Guère n’est besoin de brandir la menace d’un prochain cataclysme ; ses moyens technologiques et scientifiques, et la richesse dont il dispose suffiraient amplement à atteindre cet objectif. Il faut, certes, abolir les notions de profit pour le profit et les remplacer par des notions conduisant au bien-Être. Il faut aussi se rendre à l’évidence que travailler moins, consommer davantage, revendiquer plus et fermer les yeux à ce qu’on ne veut pas voir, en s’imaginant qu’une corne d’abondance déversera ses richesses sur le monde, n’est pas une attitude digne de l’homme pensant.
Seule une lucide perception des liens qui font du monde un ensemble cohérent et interdépendant dégagera des solutions devant être appliquées en fonction des régions, des traditions et des conditions locales, donc de l’avancement des individus.
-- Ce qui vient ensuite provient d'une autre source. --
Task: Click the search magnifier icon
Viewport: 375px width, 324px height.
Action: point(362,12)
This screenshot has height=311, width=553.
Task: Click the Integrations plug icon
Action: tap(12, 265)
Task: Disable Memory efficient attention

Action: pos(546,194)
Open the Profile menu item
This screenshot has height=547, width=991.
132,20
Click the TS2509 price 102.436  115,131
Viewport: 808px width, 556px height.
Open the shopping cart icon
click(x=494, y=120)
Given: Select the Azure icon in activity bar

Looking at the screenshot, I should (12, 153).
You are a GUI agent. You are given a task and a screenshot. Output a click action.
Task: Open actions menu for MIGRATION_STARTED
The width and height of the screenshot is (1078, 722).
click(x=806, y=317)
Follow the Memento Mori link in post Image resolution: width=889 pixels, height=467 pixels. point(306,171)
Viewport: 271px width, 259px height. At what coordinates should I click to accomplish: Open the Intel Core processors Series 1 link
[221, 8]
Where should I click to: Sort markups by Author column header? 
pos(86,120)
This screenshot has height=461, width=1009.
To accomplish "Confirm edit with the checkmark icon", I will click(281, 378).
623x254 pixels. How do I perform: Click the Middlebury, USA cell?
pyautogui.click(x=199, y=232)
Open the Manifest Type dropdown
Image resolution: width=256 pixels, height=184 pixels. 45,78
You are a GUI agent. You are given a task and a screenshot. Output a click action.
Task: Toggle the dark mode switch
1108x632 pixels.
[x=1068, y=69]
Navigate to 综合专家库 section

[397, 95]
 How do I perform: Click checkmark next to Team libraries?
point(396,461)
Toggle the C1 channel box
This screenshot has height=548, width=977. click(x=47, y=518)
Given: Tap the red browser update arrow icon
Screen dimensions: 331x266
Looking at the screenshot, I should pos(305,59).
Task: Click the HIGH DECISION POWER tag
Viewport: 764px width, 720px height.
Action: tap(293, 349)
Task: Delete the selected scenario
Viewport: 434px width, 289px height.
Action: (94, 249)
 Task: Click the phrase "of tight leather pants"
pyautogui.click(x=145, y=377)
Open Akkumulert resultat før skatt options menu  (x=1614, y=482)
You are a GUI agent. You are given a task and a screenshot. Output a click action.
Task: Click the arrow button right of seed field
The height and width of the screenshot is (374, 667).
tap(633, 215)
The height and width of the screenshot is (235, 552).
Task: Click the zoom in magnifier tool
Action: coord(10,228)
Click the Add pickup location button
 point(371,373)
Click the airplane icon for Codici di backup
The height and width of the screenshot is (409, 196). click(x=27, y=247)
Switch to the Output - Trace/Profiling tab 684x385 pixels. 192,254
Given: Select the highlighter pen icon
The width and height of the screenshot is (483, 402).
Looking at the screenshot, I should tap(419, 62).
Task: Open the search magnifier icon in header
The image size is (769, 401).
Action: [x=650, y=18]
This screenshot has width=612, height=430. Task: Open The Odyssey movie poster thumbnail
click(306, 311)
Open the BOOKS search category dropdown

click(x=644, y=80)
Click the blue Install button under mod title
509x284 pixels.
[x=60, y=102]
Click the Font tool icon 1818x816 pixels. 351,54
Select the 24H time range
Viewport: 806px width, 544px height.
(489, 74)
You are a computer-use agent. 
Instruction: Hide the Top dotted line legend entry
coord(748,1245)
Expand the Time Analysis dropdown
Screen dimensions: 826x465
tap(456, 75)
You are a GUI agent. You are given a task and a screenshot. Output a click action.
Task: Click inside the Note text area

Les susceptibilités nationales, celles des ethnies, les conflits raciaux, sans oublier les avidités des uns et des autres seront autant d’obstacles sérieux.
Convaincre n’est pas toujours facile, et imposer, même provisoirement, des solutions appropriées comporte des risques. Ils devront parfois être assumés pour conduire à un juste partage des biens de ce monde et non à l’exploitation que pratiquent les profiteurs de tous bords ainsi que les roitelets ou autres dictateurs « démocratiquement » désignés, ayant usurpé la place laissée vacante par les colonisateurs de jadis.
Tout partage juste implique l’idée d’une responsabilité qui servira de critère à ce qui doit être partagé. Les parts revenants à chacun seront alors proportionnelles aux responsabilités assumées, à tous les niveaux de la hiérarchie. Il va sans dire que tout ce qui est imposé, même provisoirement, représente le pis-aller, puisque le provisoire a trop souvent tendance à s’éterniser. Le faire admettre est donc un impératif prioritaire débouchant sur la liberté du choix et, dès lors, sur la responsabilité reconnue et librement acceptée.
L’ordre, dans le sens propre du terme, n’est jamais l’ordre d’un quelconque pouvoir. Les moyens ayant servi à créer les conditions favorables à l’épanouissement de la population formeraient l’assise d’une civilisation qui engage l’homme éveillé à penser juste et à agir juste, pour assumer sa vocation humaine dans un cadre lui convenant.